> **TASK REQUIREMENTS**
[a] Decide whether each statement agrees with the ballet FAQ below. Answer yes or no for each and quote the deciding words. (i) Formal technique at a barre usually begins around ages 6 to 8. (ii) Adult beginners are advised to drop into an open class on their first day. (iii) A first trial class is always free.
[b] Duplicate the passage of the ballet FAQ between "- It's never" and "class before enrolling?", inclusive.

> **TEXT SHOWN**

"""

Ballet, answered before your first class
- What age can children start ballet?
- Many studios welcome the littlest dancers into "creative movement" or pre-ballet classes at 2 or 3 — mostly imaginative play that builds coordination and a love of music. More formal technique, with a real barre and structured positions, usually begins around 6 to 8, once children can follow along and hold their focus. There's no single right age: the best first class is a fun, encouraging one. 1,637 studios in this directory list a class for dancers age 3 or younger. Read the what-age-to-start guide →
- Is it too late to start ballet as an adult?
- It's never too late for first position. Plenty of people take their very first ballet class in their 30s, 40s, 50s and well beyond — and good studios love an eager adult beginner. Look for a class actually labeled "absolute beginner" or "adult beginner" rather than dropping into an open class on day one, and give yourself a few weeks to find your feet. 1,569 studios here run adult ballet classes. Find adult ballet classes near you →
- How much do ballet classes cost?
- Where studios publish a per-class price, it runs around $30, with most between $15 and $40. Many studios don't charge by the class at all — they bill by term, semester, or monthly tuition, and multi-class, sibling, and family discounts are common. A first trial class is often free or discounted. Always check the studio's own schedule for current tuition. See what ballet classes cost →
- Can I try a class before enrolling?

"""

> **GIVEN DATA**
"""

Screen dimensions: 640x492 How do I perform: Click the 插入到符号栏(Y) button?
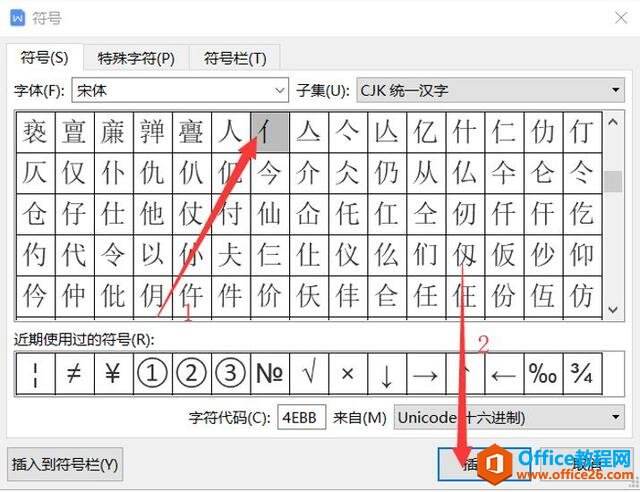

"""

> **THE RESULTS**
[a]
(i) Yes: "More formal technique, with a real barre and structured positions, usually begins around 6 to 8"
(ii) No: "Look for a class actually labeled "absolute beginner" or "adult beginner" rather than dropping into an open class on day one"
(iii) No: "A first trial class is often free or discounted."

[b]
- It's never too late for first position. Plenty of people take their very first ballet class in their 30s, 40s, 50s and well beyond — and good studios love an eager adult beginner. Look for a class actually labeled "absolute beginner" or "adult beginner" rather than dropping into an open class on day one, and give yourself a few weeks to find your feet. 1,569 studios here run adult ballet classes. Find adult ballet classes near you →
- How much do ballet classes cost?
- Where studios publish a per-class price, it runs around $30, with most between $15 and $40. Many studios don't charge by the class at all — they bill by term, semester, or monthly tuition, and multi-class, sibling, and family discounts are common. A first trial class is often free or discounted. Always check the studio's own schedule for current tuition. See what ballet classes cost →
- Can I try a class before enrolling?